A Practical Editing Pass
After the first generation, do not rewrite the whole prompt unless the image job is wrong. Make one edit at a time. If the subject is weak, add angle, scale, material, or a stronger background contrast. If the layout is weak, move the safe area or make the crop more explicit. If the image feels generic, add one piece of context from the real channel: shelf, checkout card, phone feed, browser frame, poster wall, packaging surface, or desk scene. If the style is too loud, remove style words before adding new ones. The goal is not to make the prompt sound smarter. The goal is to make the next output easier to judge. For GPT Image 2 prompt template, that usually means fewer decorative phrases and more decisions about team workflows, prompt libraries, content calendars, launch pages, and ecommerce operations.
Keep a small prompt log while testing.
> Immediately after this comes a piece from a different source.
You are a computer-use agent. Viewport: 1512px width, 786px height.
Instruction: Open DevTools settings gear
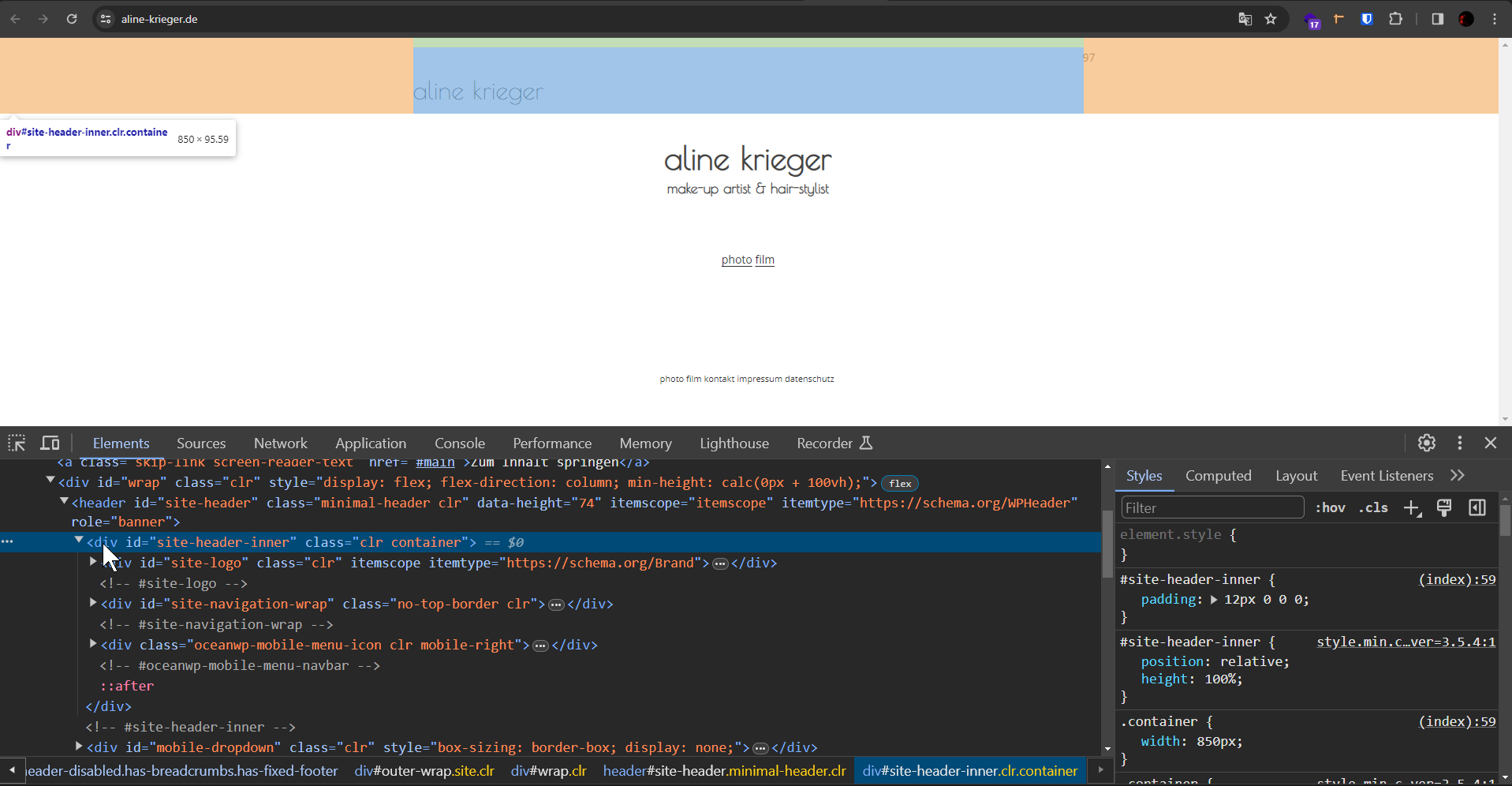point(1426,443)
Save the original prompt, the variable you changed, and what improved or broke. After three or four runs, the useful pattern becomes obvious. This is also where Image2Studio helps: the prompt, generated image, and saved work can stay together instead of disappearing into a chat thread.
Where To Go Next
Use this guide as the method layer. The related prompt topics collect examples by search intent, and the tools help clean or convert prompts before generation. A practical path is: read the guide, open a related topic, copy one example, replace the variables, then generate in Image2Studio. That keeps the page useful as a guide instead of turning it into a static prompt museum.
Can I copy these GPT Image 2 prompt template examples directly?
Yes. Copy one example, replace the subject and destination, then generate in Image2Studio. Treat the first result as a draft to review, not a final asset.
Should the prompt be longer than the examples here?
Only if the extra words control something visible. Add details for subject, composition, light, crop, or safe area. Remove adjectives that do not change the review.
Do these pages imply an official OpenAI affiliation?
No. Image2Studio uses GPT Image 2-oriented prompt language for workflow clarity, but this guide does not claim official affiliation or special model rights.